Американские биоинформатики разработали новый инструмент с открытым исходным кодом, позволяющий значительно упростить и ускорить проведение генетической модификации растений с использованием технологии CRISPR/Cas. Авторы надеются, что новое программное обеспечение не только ускорит исследования, но и снизит число неудачных экспериментов.
Сегодня генетическая модификация растений, особенно сельскохозяйственных культур, — широко распространенная практика. Ее используют для изменения характеристик плодов, повышения урожайности и устойчивости растений к стрессовым воздействиям. Очень важную роль в процессе модификации играет технология CRISPR/Cas.
В современной генной инженерии CRISPR/Cas — «рабочая лошадка» большинства методов направленного редактирования генов. При помощи нее можно целенаправленно вырезать участки ДНК в клетках различных организмов, чтобы на их место встроить другие участки ДНК, несущие нужный ген. Целевой участок ДНК опознается направляющей (или гидовой) РНК (гРНК), после чего белок Cas его вырезает.
В теории все звучит просто, однако на практике есть риск неспецифического редактирования ДНК (не только в том месте, где предполагалось) и нарушения последовательности кодирующих генов. Все из-за того, что гРНК может быть комплементарна нескольким участкам ДНК. Ситуация усугубляется в случае многих сельскохозяйственных культур из-за сложности и полиплоидности их геномов.

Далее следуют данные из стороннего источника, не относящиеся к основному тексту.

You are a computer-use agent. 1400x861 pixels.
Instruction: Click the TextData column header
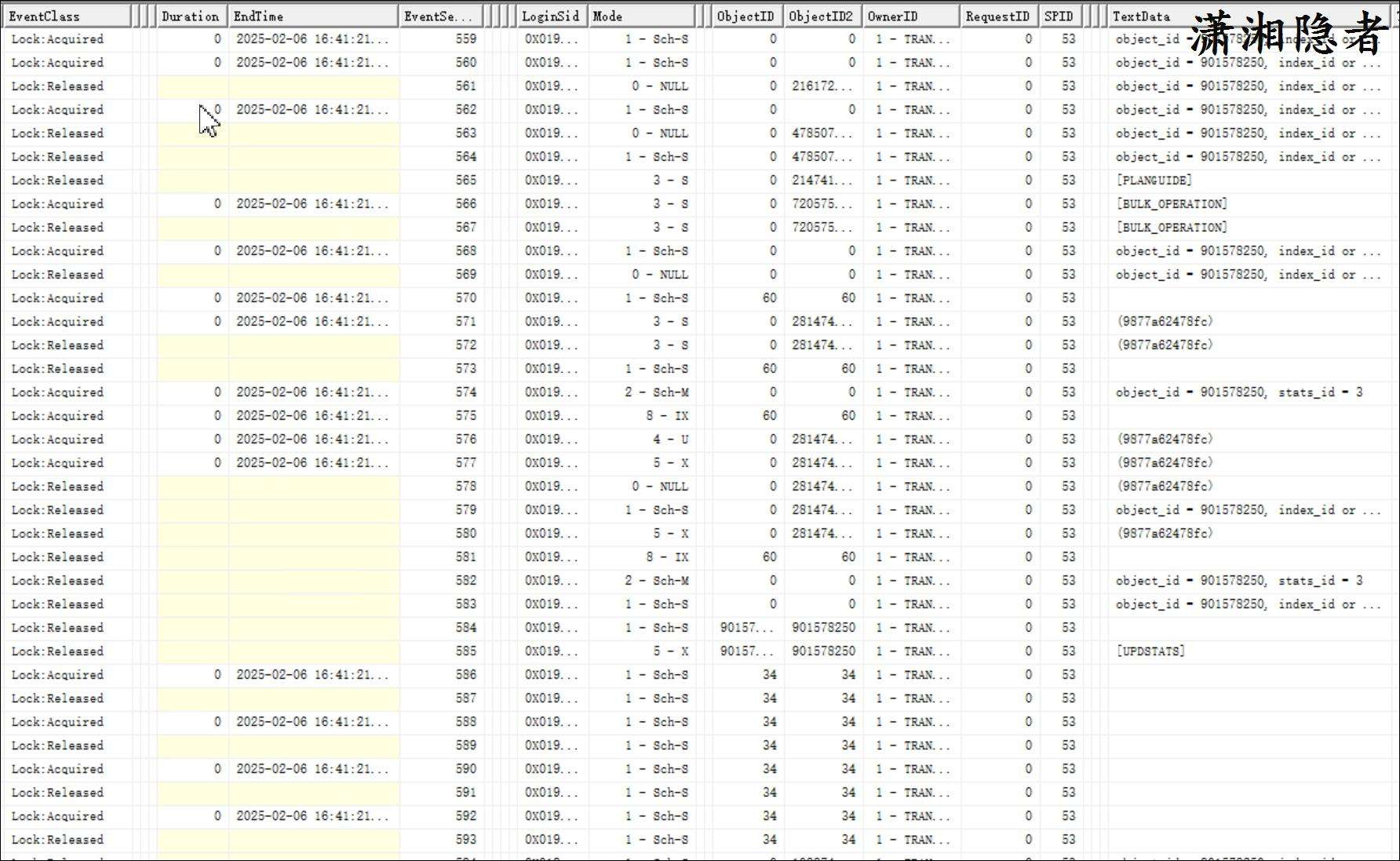[x=1141, y=16]
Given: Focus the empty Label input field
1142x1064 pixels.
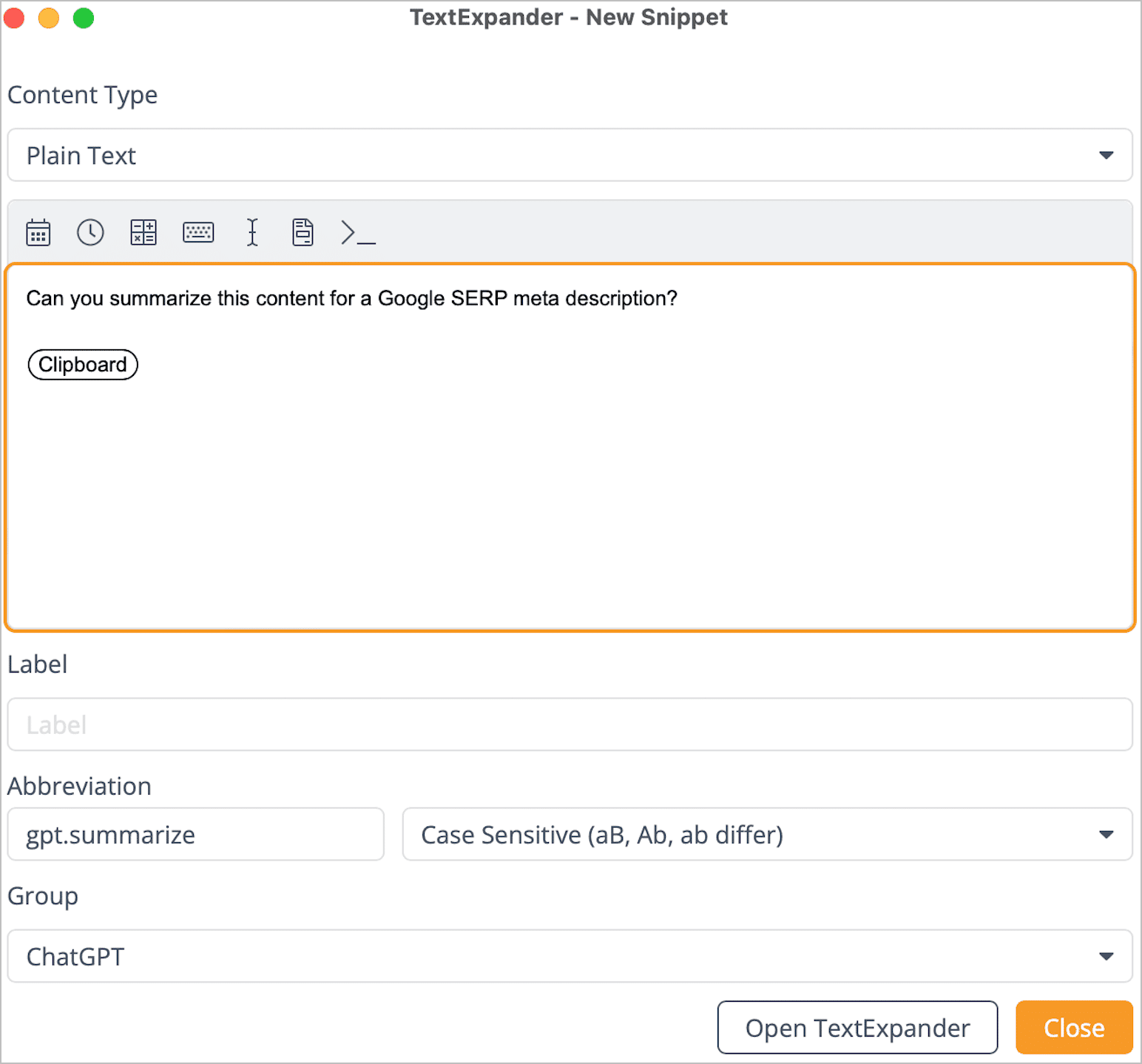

Решением задачи адаптации технологии CRISPR/Cas для геномов растений решили заняться в Центре передовых инноваций в области биоэнергетики и биопродуктов (CABBI). Исследователи разработали CROPSR — первый в своем роде программный инструмент с открытым исходным кодом для полногеномного проектирования и оценки последовательностей гРНК для экспериментов CRISPR/Cas. Результаты работы опубликованы в журнале BMC Bioinformatics.
«CROPSR предоставляет научному сообществу новые методы и новый рабочий способ проведения экспериментов с нокаутом CRISPR/Cas9, — поясняет разработчик CROPSR, ведущий автор исследования и аспирант по молекулярной биологии Ханс Мюллер Пауль (Hans Müller Paul). — Мы надеемся, что новое программное обеспечение ускорит проведение исследований и снизит количество неудачных экспериментов».
Дело в том, что существующие программные инструменты, необходимые для разработки и оценки эффективности экспериментов CRISPR, до сих пор основывались на редактировании геномов бактерий и млекопитающих, которые очевидно отличаются от полиплоидных геномов сельскохозяйственных культур с кратным набором хромосом. В растениях один признак — например, связанный со стрессом, где полезны резервные системы — может регулироваться набором генов.
Ученый может разработать эксперимент с CRISPR/Cas-системой, чтобы отключить один или несколько генов и не знать о других, выполняющих ту же функцию. Он также может не знать о существовании похожей последовательности ДНК другого гена с иной функцией, который может быть случайно вырезан.
В любом случае проблему можно не выявить до тех пор, пока растение не вырастет и не созреет, без какого-либо изменения признака или с какой-нибудь новой характеристикой (очень редко полезной). Эта проблема особенно остро проявляется с культурами, для выращивания которых требуются особые погодные условия, когда пропуск сезона может означать задержку разработки на год.
Для решения этой задачи команда создала программное обеспечение (автономный пакет, написанный на Python), в котором пересмотрела подход к разработке и оценке последовательностей гРНК с учетом того, что необходимо вырезать все копии гена и не задеть ненужные участки ДНК. По словам авторов, модели оценки гРНК в CROPSR обеспечивают куда более точные прогнозы применения CRISPR/Cas даже в геномах, не относящихся к сельскохозяйственным культурам.
Разработчики также заложили в CROPSR возможность создания базы данных гРНК для всего генома сельскохозяйственной культуры. Этот процесс требует значительных вычислительных ресурсов и времени.
Но исследователям нужно сделать это всего один раз, чтобы создать базу данных, которую затем можно неоднократно использовать для многих экспериментов.
В результате все, что нужно сделать ученому, — найти нужный ген в собственной базе данных, выбрать гРНК из предлагаемого списка, а CROPSR сам укажет на другие места в геноме, на которые нужно нацелиться.
«Вы можете просто зайти в базу данных, получить всю необходимую информацию, готовую к работе, и начать исследование, — заключает Пауль. — Чем меньше времени вы тратите на планирование своих экспериментов, тем больше времени можете потратить на сами эксперименты».